_OBJECTIVE 1_.
Using the review of The Lost Metal, answer:
(a) Where does The Lost Metal fall in the Mistborn saga?
(b) How long after the end of The Bands of Mourning does the book begin?
(c) In which outer city is Harmony's power getting blocked?
_OBJECTIVE 2_.
Write the next part of the review of The Lost Metal.

_ARTICLE_.
The Lost Metal is the seventh book in the Mistborn saga, and the fourth and final book of what it's known as the second era of Mistborn, by Brandon Sanderson. And let's be honest, knowing this book was meant to be the conclusion to one of the major arcs of Cosmere, the expectations were really high, but Sanderson delivered, making me feel even more hyped for future books situated in the Cosmere, wondering if they will get at some point an ambitious crossover between sagas.
I have to admit that at first glance, I wasn't a big fan of the second Era of Mistborn, especially during the first two books. It's true that with The Bands of Mourning my perception of these characters improved, and some characters as Marasi improved so so much; The Lost Metal definitely has elevated my perception of this arc of the Cosmere, moving it among my favourite ones, because it wraps the end perfectly, making it really memorable.
This book starts six years after the end of The Bands of Mourning, in a difficult moment for the city of Elendel. The tension between Elendel and the outer cities is growing, and the demands for sovereignty are becoming a big problem for the Elendel government. At the same, the hunt for the Set, the shadowy organization, continues. After Waxilliam accidentally discovers a new type of destructive explosion, he has to assume one more time his paper as Harmony's Sword, and to fulfill that role, he will need the help of Marasi, Steris, and Wayne. Throw into that mix that Harmony's power is getting blocked in Bilming, one of the outer cities, and you get a race against time, in which our protagonists must stop Telsin's plans before they get to a port.

_DATA LINES_.
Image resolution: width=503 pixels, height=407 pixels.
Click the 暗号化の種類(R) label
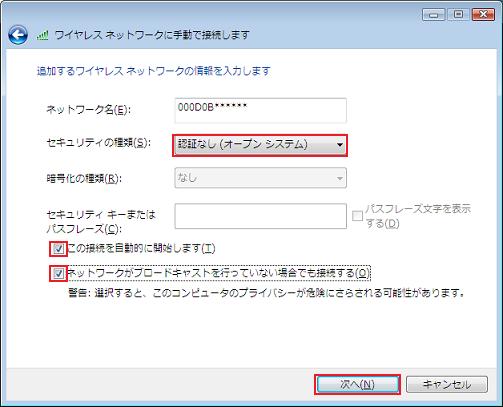tap(84, 179)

_EXERCISE RESPONSE 1_.
(a) It is the seventh book in the saga, and the fourth and final book of the second era.
(b) Six years.
(c) Bilming.

_EXERCISE RESPONSE 2_.
In the style of other final books by Sanderson, we get a slow start, which gets cooked to lead us into a really high-stakes ending, in the same way, The Hero of Ages did with the First Era. We are also reading one of the most ambitious crossovers in the whole Cosmere novels, with several references that are easily spotted by fans of the saga. Also, the fact that many of the first Era characters get implied in the plot of this book is a nice touch (I have to admit, I will always be part of the Survivor's church).
Sanderson gets all the elements to reach the final part, and unleashes the perfect Sanderstom, making the last half of the book really frenetic and emotional. Again, drawing the parallelism with The Hero of Ages, The Lost Metal manages to deliver a great climax to this arc of the story. I can't count how many times I was surprised by another twist in the plot, and how it felt so satisfying and emotional the ending of this story.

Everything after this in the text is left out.